**Consigne A**
Dans l'extrait de page, quelles sont toutes les choses que, selon le premier commentaire, « on nous a confisqué » ?
**Consigne B**
Répondez à ces questions sur l'extrait de page :
(i) Depuis combien d'années les pays occidentaux connaissent-ils « la même chanson » ?
(ii) Quelle main-d'œuvre est importée, d'après le commentaire qui évoque « les mêmes maux que chez nous » ?
(iii) Quel pays est cité comme exception possible en Europe au recul du désir d'enfant ?

**Extrait de page**
───

En notre temps des désillusions, où l’on nous a éteint la lumière des étoiles du Ciel et où on nous a confisqué nos racines, notre langue, notre foi, seule une recherche personnelle de la vérité remplacera la transmission de l’Espérance qui existait dans les sociétés traditionnelles.
En fait les mêmes maux que chez nous, refus d’avoir des enfants et importation de main d’œuvre africaine !
Remarquable et très inquiétant article !
Bel article, mais bien triste. C’est la même chanson que tous les pays occidentaux connaissent depuis 40 ans. Double Income No Kid…
Très bel article sur la Chine qui perd son âme et sa mémoire! Quelle tristesse ! On a en Occident la vision d une Chine millénaire qui a eu tant de talent !
Il n’y a pas qu’en Chine que le désire d’enfant n’existe plus; en France et en Europe, ( à par peut être des Pays comme la Hongrie et certains Etats plus à l’est ) il s’affirme de plus en plus. Notre monde est suicidaire. Des Africains qui s’installent en Chine !!! qui l’aurait dit ?Dans quelques décennies le monde entier sera « créolisé »( voir d’une couleur plus prononcée ) à part , évidemment , un aréopage de gens biens blancs qui tient les manettes.

───

**Enregistrements de données**
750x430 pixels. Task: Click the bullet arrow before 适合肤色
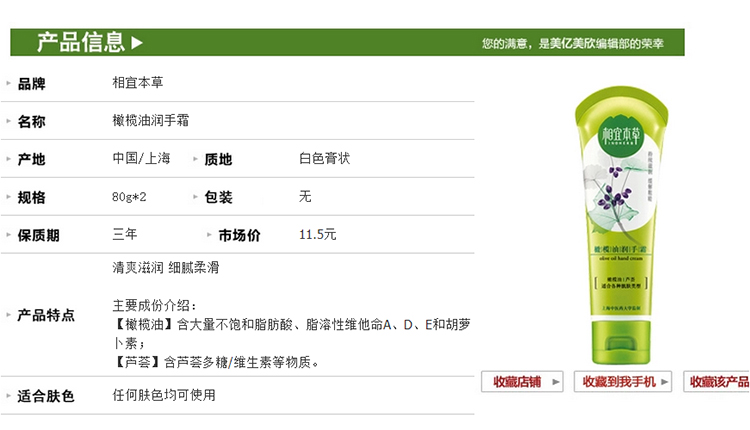click(x=8, y=396)

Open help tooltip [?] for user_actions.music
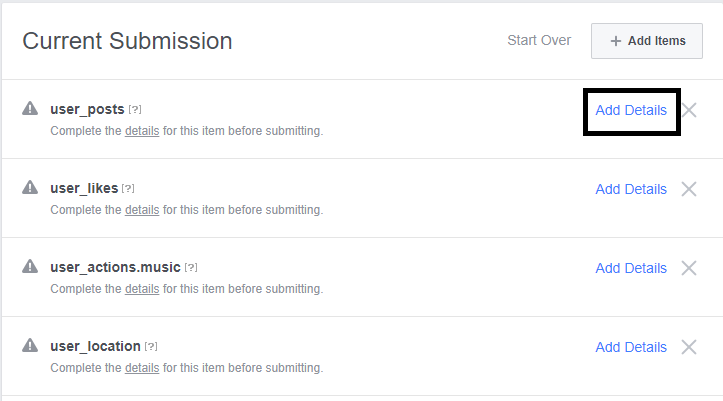point(191,267)
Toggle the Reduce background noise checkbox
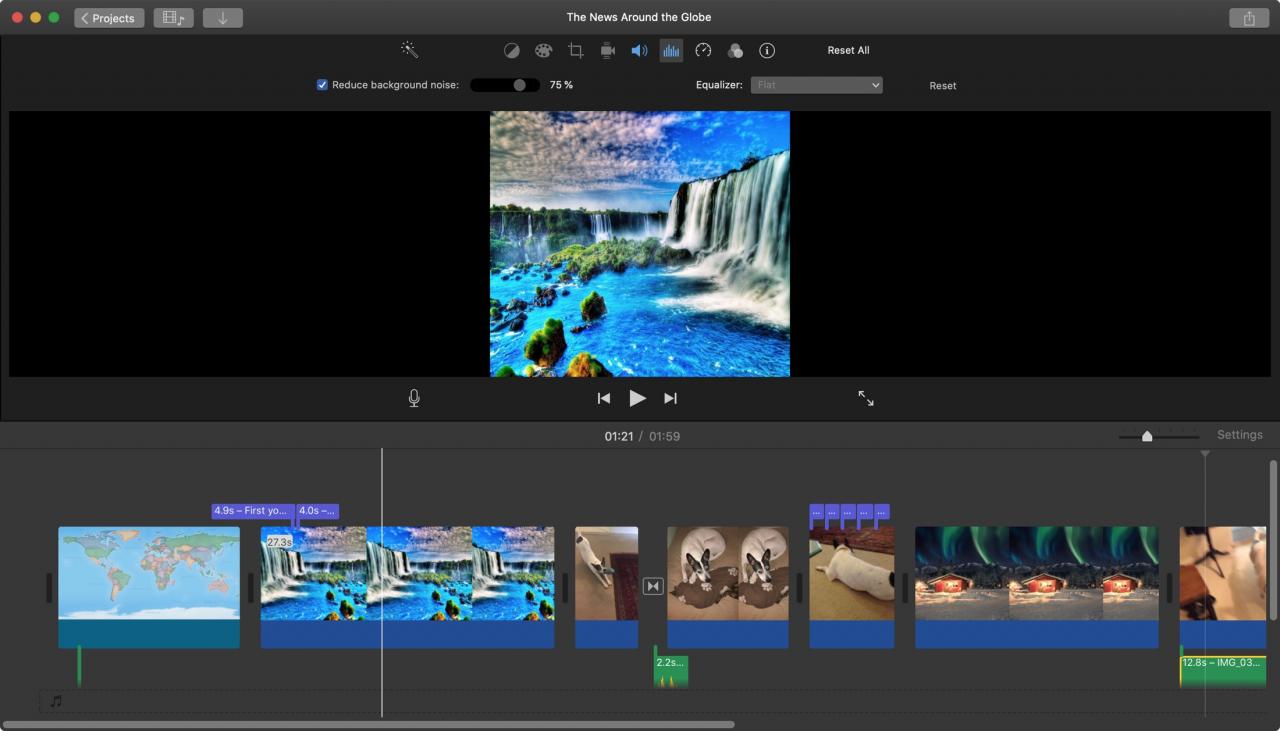The image size is (1280, 731). [322, 85]

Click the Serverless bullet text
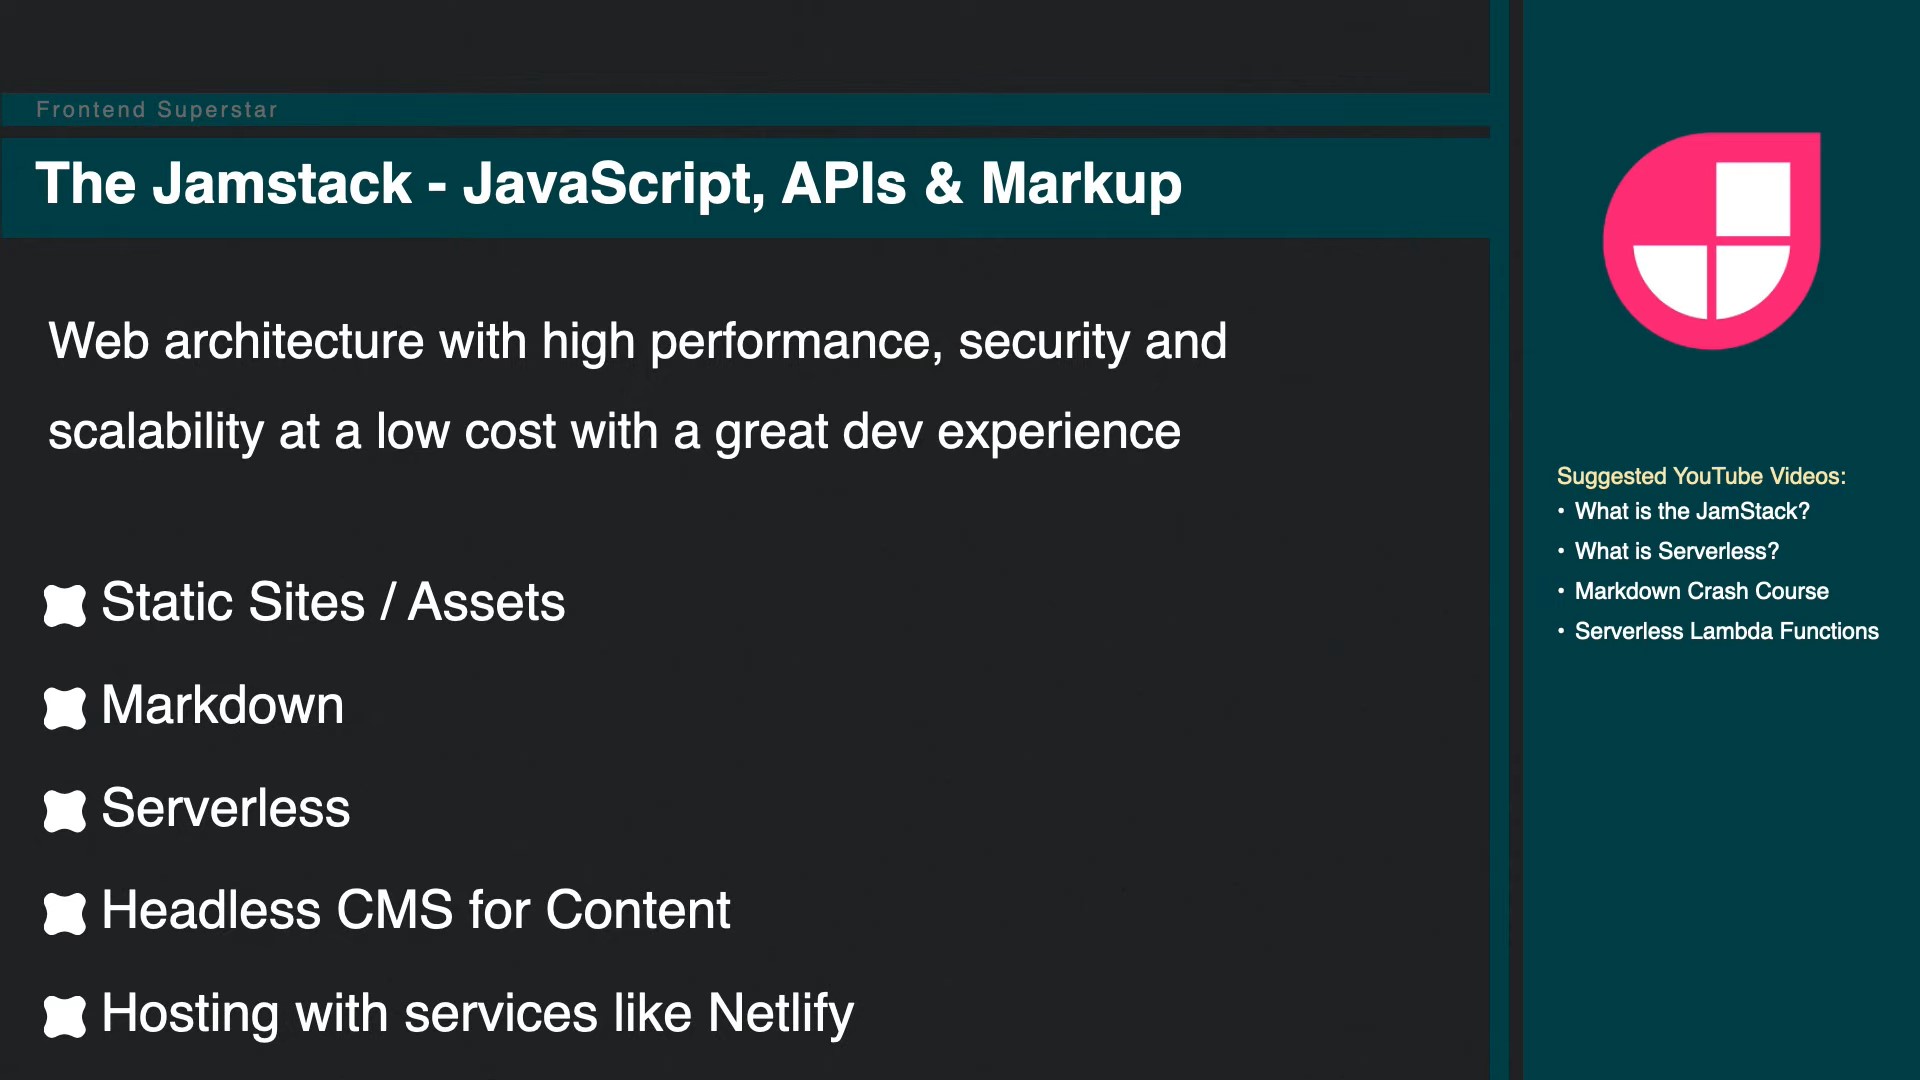coord(226,808)
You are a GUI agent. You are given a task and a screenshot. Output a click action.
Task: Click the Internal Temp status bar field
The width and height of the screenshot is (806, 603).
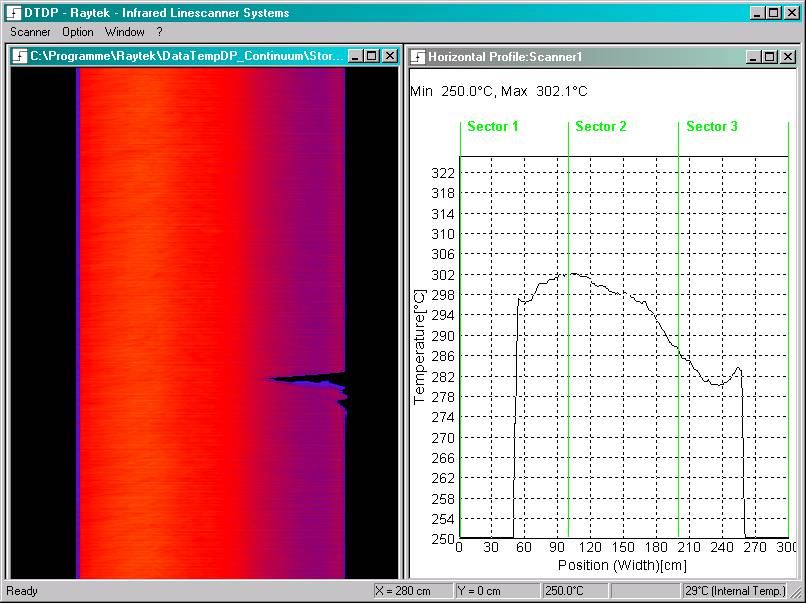pyautogui.click(x=735, y=591)
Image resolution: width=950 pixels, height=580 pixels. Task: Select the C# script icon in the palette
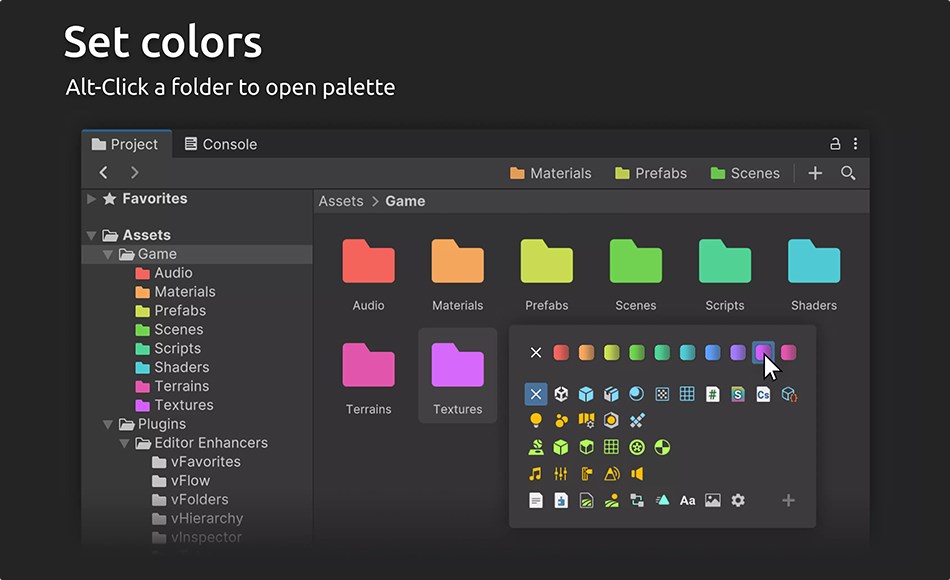point(762,395)
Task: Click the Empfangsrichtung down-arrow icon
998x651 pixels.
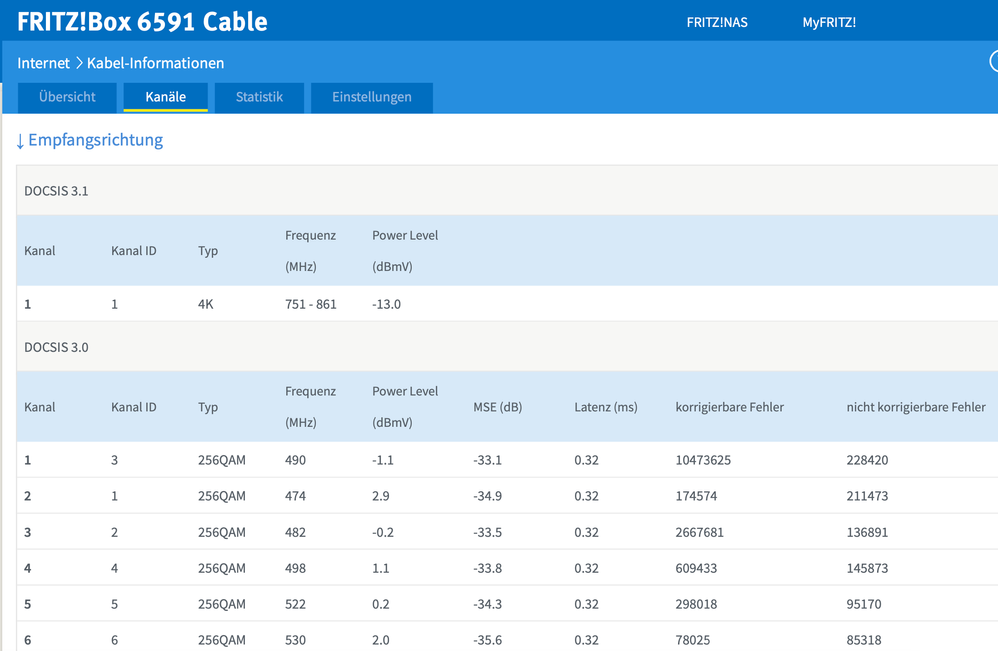Action: tap(20, 141)
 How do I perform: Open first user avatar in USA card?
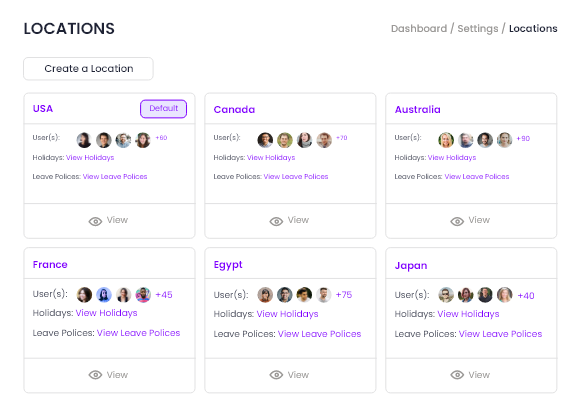84,140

───

**Corrigé détaillé A**
Nos racines, notre langue et notre foi.

**Corrigé détaillé B**
(i) Depuis 40 ans.
(ii) De la main-d'œuvre africaine.
(iii) La Hongrie.